> Pixel coordinate grounding data
↓

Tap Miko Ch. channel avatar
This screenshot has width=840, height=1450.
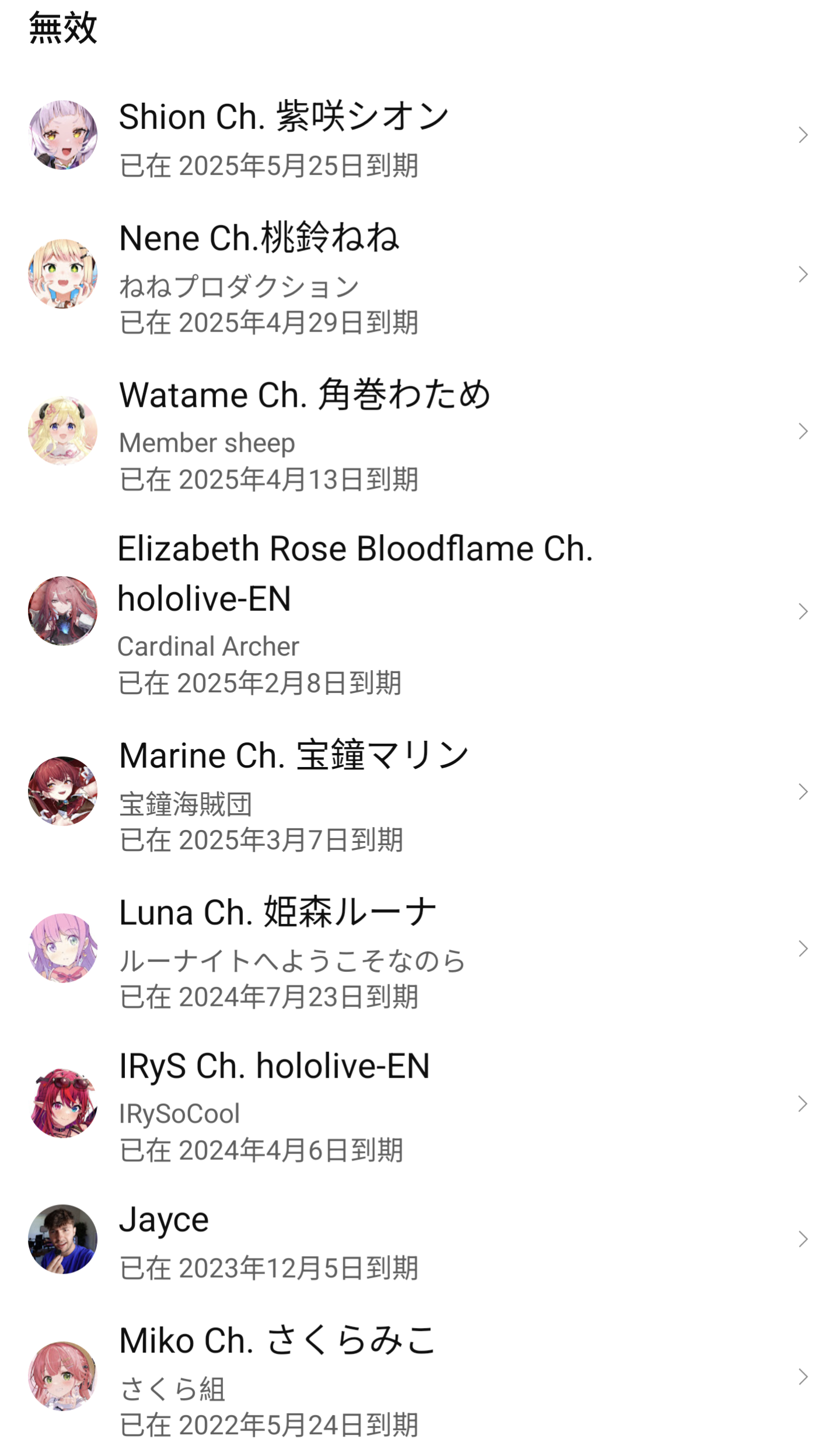pos(62,1376)
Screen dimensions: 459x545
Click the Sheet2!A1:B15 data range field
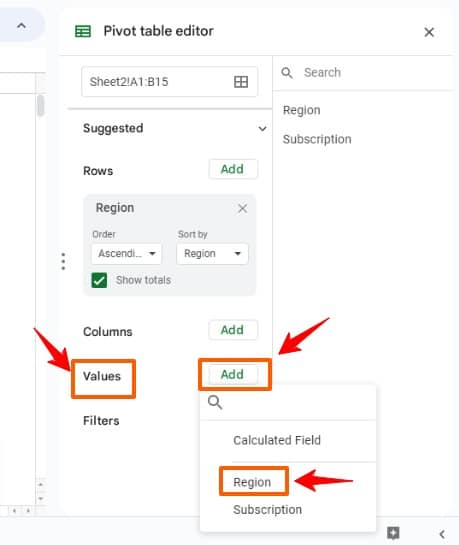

↑

> WHAT THE TASK REQUIRES
The copy you give must run from the line containing "Screen dimensions: 459x545" through the last line of the records, exactly, with the pictures left out.

> TASK OUTPUT
Screen dimensions: 459x545
Click the Sheet2!A1:B15 data range field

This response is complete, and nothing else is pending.